夢を見ていた

 部屋に戻ると、正人はベッドに腰掛けて茫然と前を向いていた。物音に気付いて振り返ると、不思議なもののように美葉を見上げる。必ずあるはずの愛情は瞳のどこにも見当たらない。まるで石か岩でも眺めるような眼差しに、肌が粟立つ。記憶をなくしてしまったのではないかと不安になり、隣に座ってそっと肘に触れた。


「大丈夫?」

 問いかけると、正人は曖昧に頷いた。それからまた、美葉をぼんやりと見つめる。


「……全部、夢だったんだと、思っていました」

「夢?」


 正人は頷いて、ピクリと頬を震わせた。微笑もうとして、失敗したのかも知れない。


「目が覚めたら、自分の部屋だったから。……お母さんと誕生日を祝う約束をして、破ってしまったことも。……お母さんが死んでしまったことも。旭川で家具職人の修行をしたこと、アキと結婚したこと、別れて当別に来て美葉さんと出会ったこと、一緒に樹々を創って、仲間が出来て、美葉さんと恋人同士になって……。そんな、長い夢を見ていたんだと、思いました」


 ゆっくり、一語一語噛みしめるように、正人が言う。夢では無かったと気付いて、残念だと思っただろうか。そう問いかけようとして、やめた。その問いかけの代わりになるものを探して、視線を彷徨わせる。正人を直視することが出来ず、東京に来るために買ったタンガリーシャツの、袖に出来た皺を辿る。


「……良い夢だと、思った?」

 やっと見付けた言葉を舌から押し出すと、正人は頷いた。その頷きに、美葉は安堵する。正人は小さく首を傾ける。

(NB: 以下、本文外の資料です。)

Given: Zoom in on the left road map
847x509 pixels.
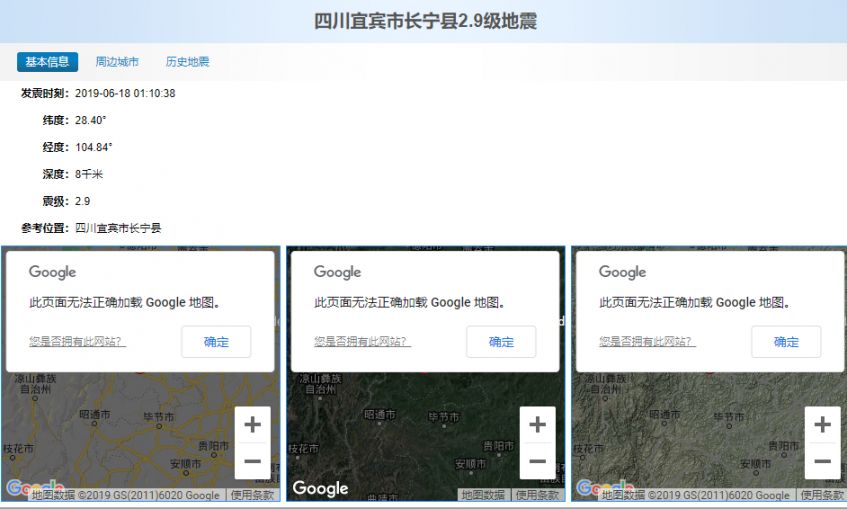Looking at the screenshot, I should click(252, 424).
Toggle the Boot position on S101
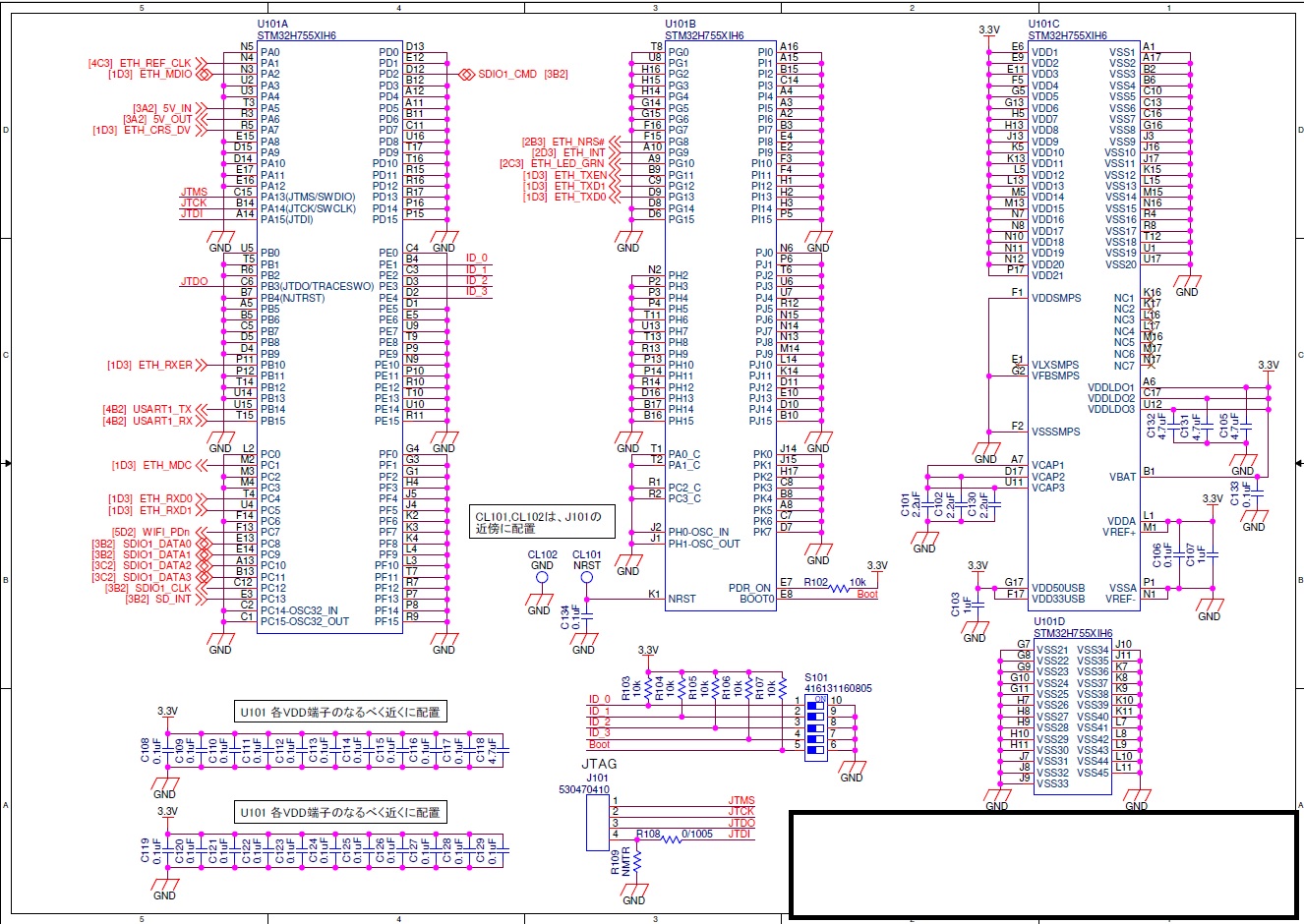Viewport: 1304px width, 924px height. point(815,750)
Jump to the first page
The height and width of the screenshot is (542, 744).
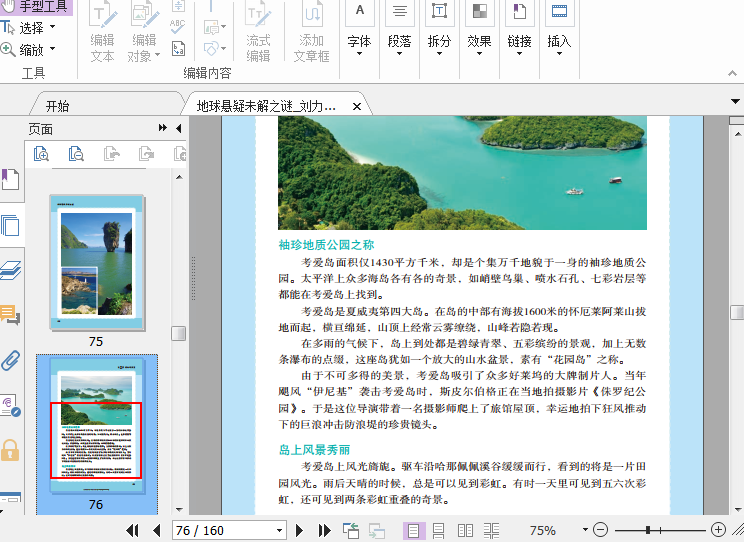[132, 530]
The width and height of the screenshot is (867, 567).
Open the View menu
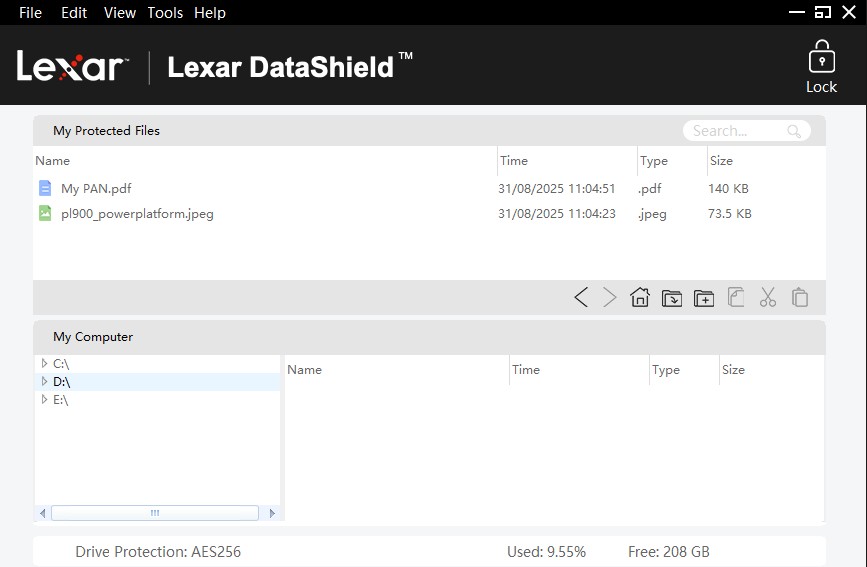click(x=119, y=13)

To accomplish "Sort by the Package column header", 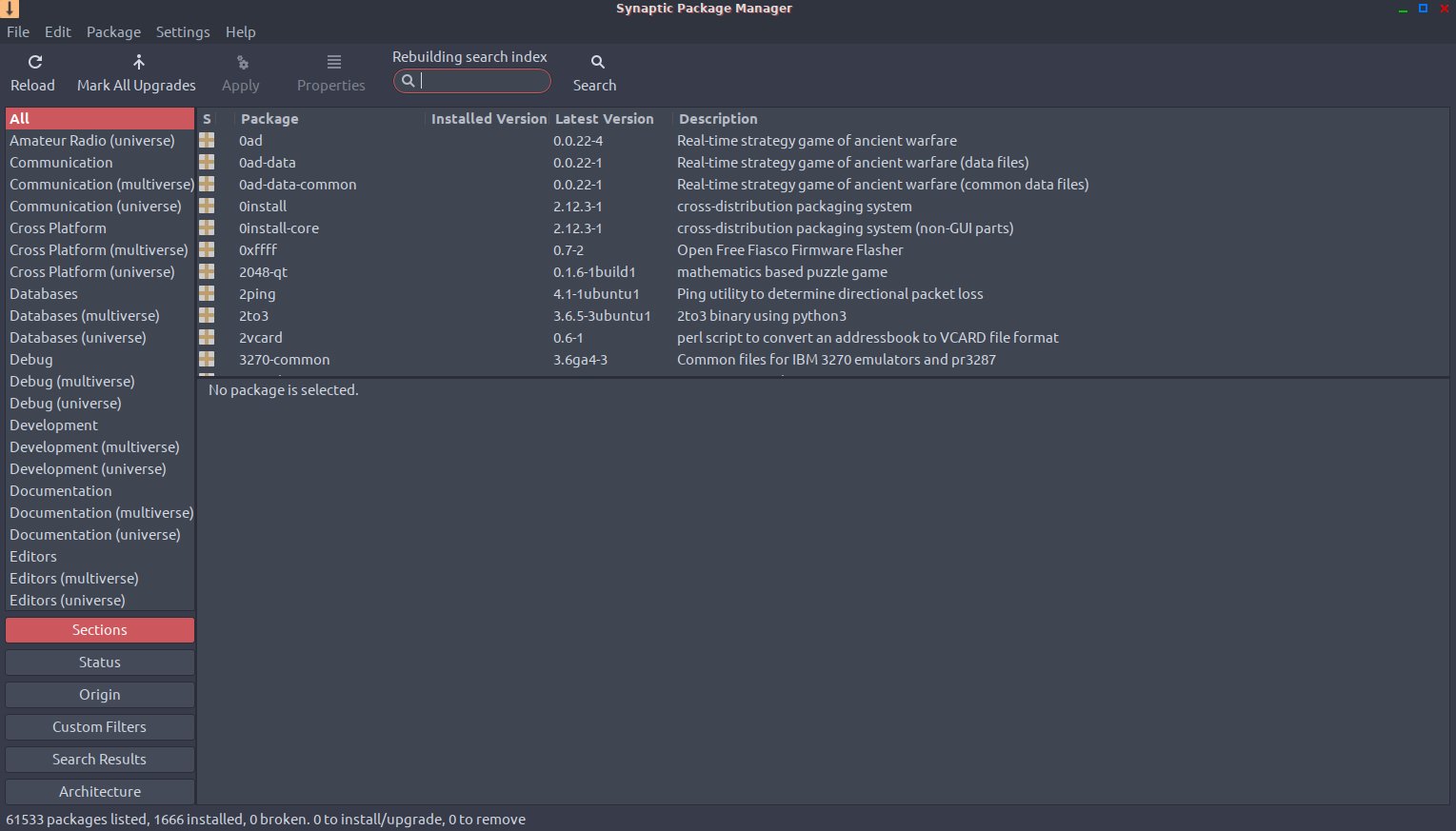I will pyautogui.click(x=269, y=119).
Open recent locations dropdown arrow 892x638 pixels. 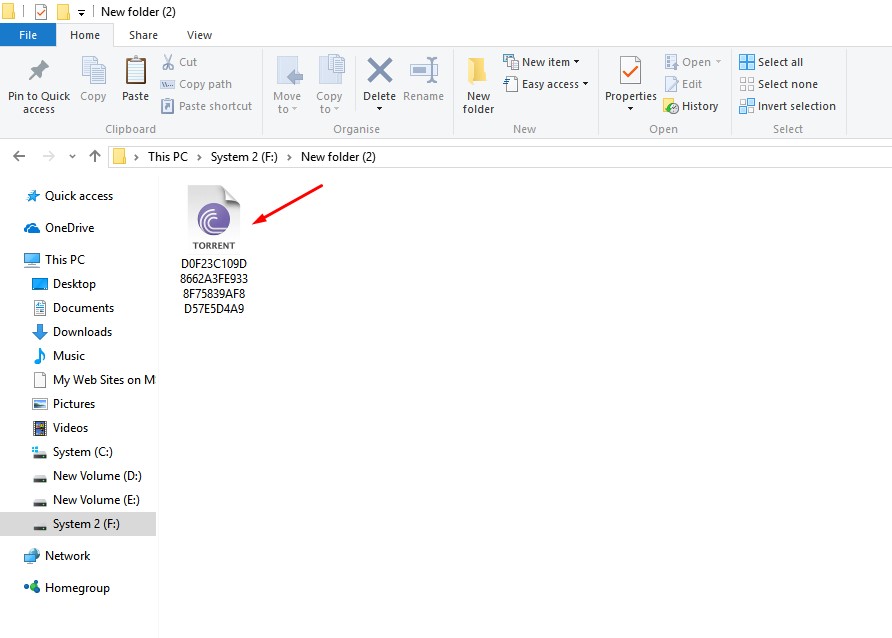pos(72,157)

「でも、夢だったと思った瞬間、ほっとしました。お母さんが死んでいなくて、良かったって……」


 正人の唇が不思議な形に歪む。また笑おうとして失敗してしまったようだ。異様な形のまま、正人は美葉に縋るような視線を向ける。


「……僕は、三十一の姿をしていますか?」

「してるよ」


 正人の腰に両手を回して抱きしめる。曖昧になった存在をつなぎ止めるように、力を込めて。


「私と一緒に年を取ってきた正人さんだよ」

「そうですか。……夢じゃ無かったんだ……よかっ……」


 正人の喉がぐっと音を立てた。喉仏が大きく動いて、湿った吐息と共に涙が顎を伝う。斜陽が窓から差し込み、空中の埃を照らす。正人の微かな泣き声に胸が苦しくなる。正人を抱きしめて、その息遣いや、鼓動や、体温を必死で感じ取る。そうしていないと、消えてしまうような気がした。